Reflections of a Recovery
Although part of the title of these reflections is a recovery, the recovery process actually has never ended. Many of my emotional wounds have healed. Scars remain that are sensitive to the continual stresses of life. Just as most physical scars are permanent, I have accepted that some of my emotional scars are permanent. Some fade with time and some don’t. Not all are negative. Be they physical or emotional, not all are apparent. (Even my physical body has scars and breaks from the trauma that I have encountered.) My most recent diagnoses relative to modern psychotherapy is Post Traumatic Stress Disorder (PTSD) as a result of the earlier crises in my life. I have also been diagnosed and treated in earlier years for being Manic Depressive and Reactive Schizophrenia. (I’ve come to believe that I have been misdiagnosed several times in my early psychiatric evaluations.)
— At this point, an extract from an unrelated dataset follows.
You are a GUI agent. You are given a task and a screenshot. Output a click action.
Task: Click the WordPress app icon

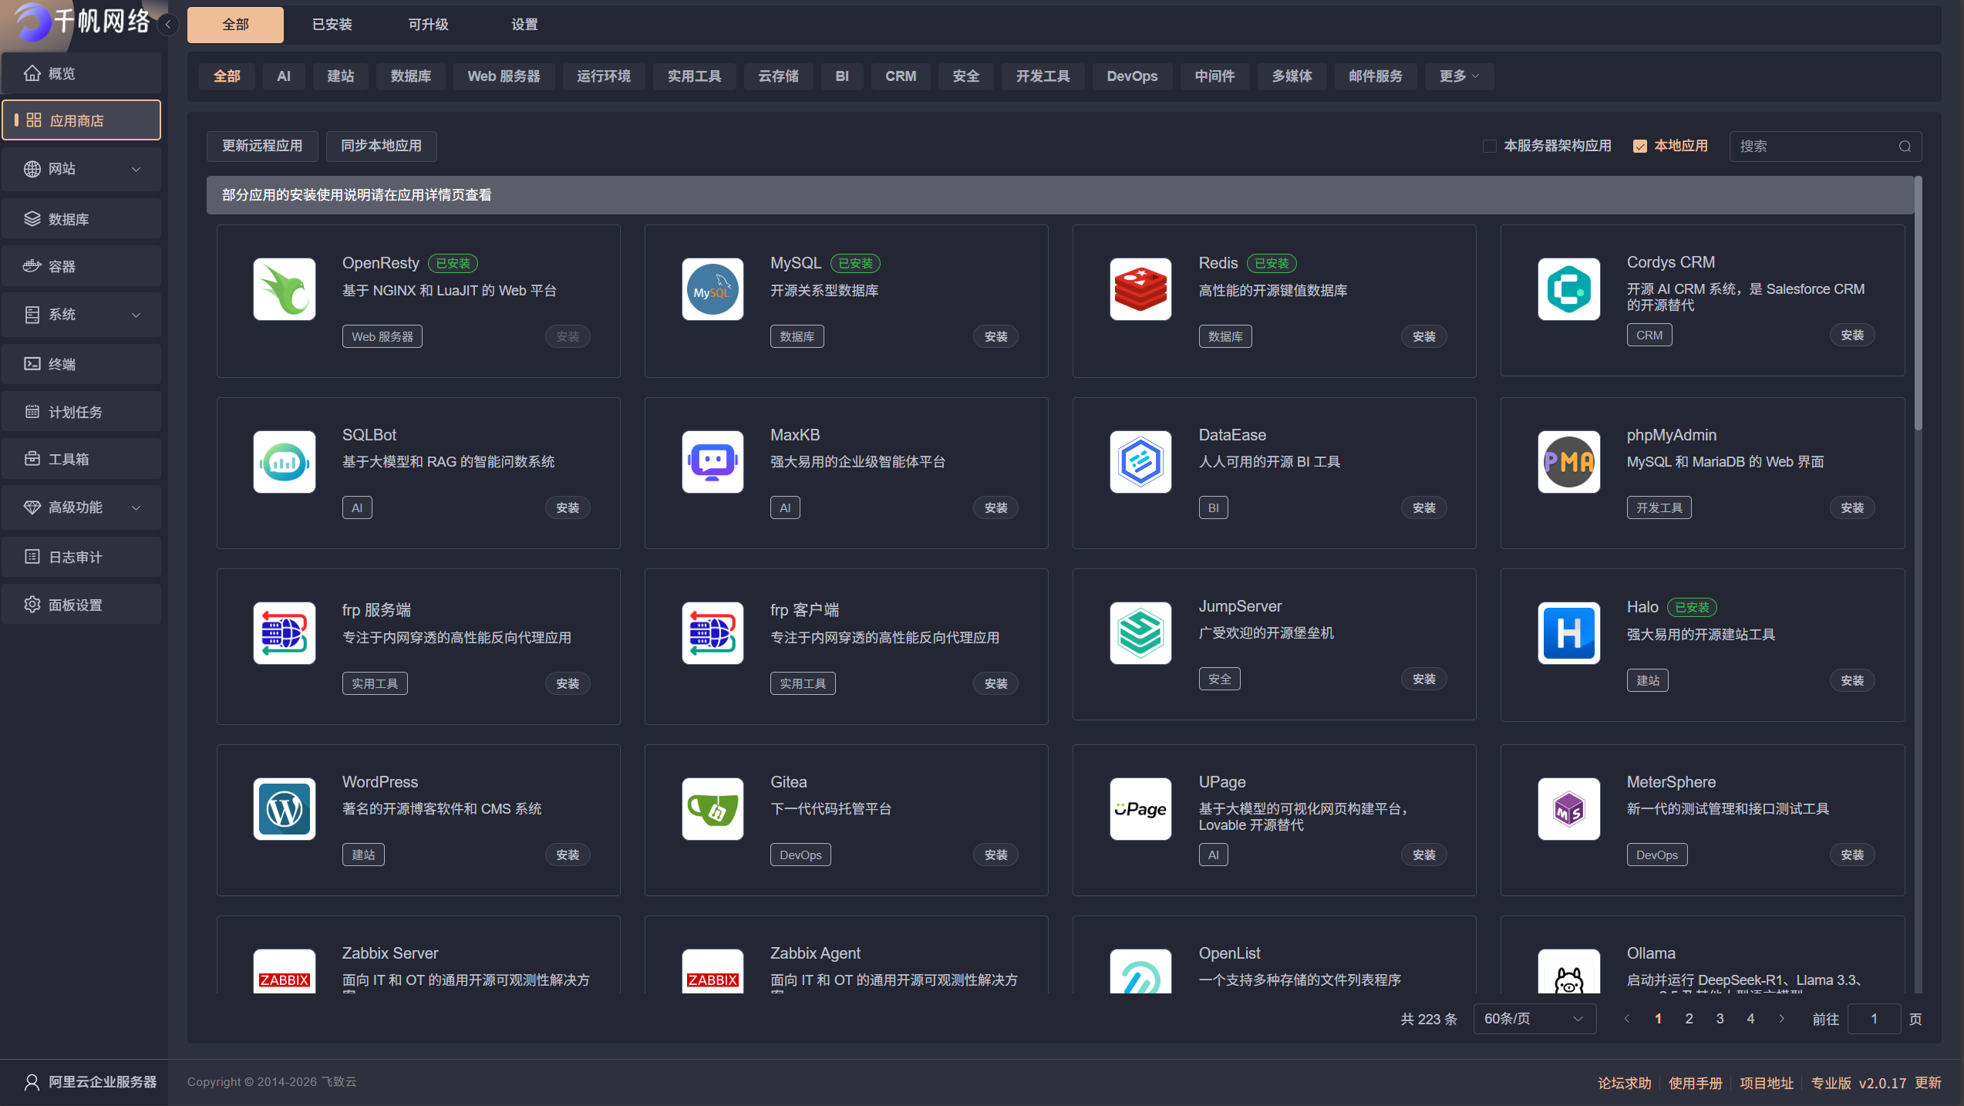point(284,809)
The most significant trait that I have developed through the years has been the ability to persevere. One dream I had was carrying a tetrahedral trophy down my hometown street inscribed with the words "Acquainted With Grief". The trials that have taken me from the sunny care free days of a perfect early childhood to the hallways of a mental hospital have been long, lonely and filled with despair. One moment in time changed my life forever. I was eleven. It literally happen with a flash, and in a flash. Forever gone were my childhood days of being happy, carefree. Prior to that moment in time, my life was like a box of chocolates. Up until that day, I may not have known what I was going to get, but it had always been good, just like a box of chocolates. The death of my brother by an accident, tied to the observance of a president’s funeral in the year 1963, changed my delicate life. If my life had not been so nearly perfect up until that day, would the devastation been less? Was it the tragedy that threw me into an emotional tailspin or the events after the tragedy that nearly destroyed me? I believe that latter is true. To this day, my family continues to mask the dysfunctional household that we became because of that day. Oh yes, we have moved on. However, we have also covered pain and truths with religious beliefs, rituals and preoccupations due to the lump in our throats when or if ever the topic arises.
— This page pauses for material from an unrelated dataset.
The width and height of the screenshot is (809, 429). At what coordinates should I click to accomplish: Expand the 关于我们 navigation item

My survival instincts lead me to a psychiatrist at the age of twenty-five. Before that, I had never discussed my brother’s accident with anyone. I tried to save him but failed. I tried to cope, but was blamed. I buried the pain, became silent. For the next fourteen years, I never spoke of the events of that day except for one time to my first wife. Discussing it with her, I cried. On that fateful day in November of ‘63, no one asked me what had happened. I was accused by my father. Later, the issue was taboo. I was never brave enough as a child to be able to bring up the issue and defend myself. I spent the next forty three years not knowing what my family knew of the circumstances of the accident. Jeff was my brother, my partner. We were cowboys and Indians, pirates and captains, best friends. He was an extension of myself; almost like a twin. I felt responsible for him. Was this assumed responsibility an instinct built within my nature, or were there subtle implications from the family that caused me to carry this role? Again, I do not know. I do know this. As a cloud hung over a nation that day, a cloud descended over my family, the same type of cloud, large, dark, consuming, and threatening.
In humility with and before God, I write these events and reflections of my life in an attempt to give hope and encouragement to those who suffer similar trauma and tragedies today. I have gained a lot of emotional wisdom, but recovery is still an on going effort.
My own perception in this world leads me to believe that the process of recovery may not be complete until I meet my Lord, Jesus Christ in person.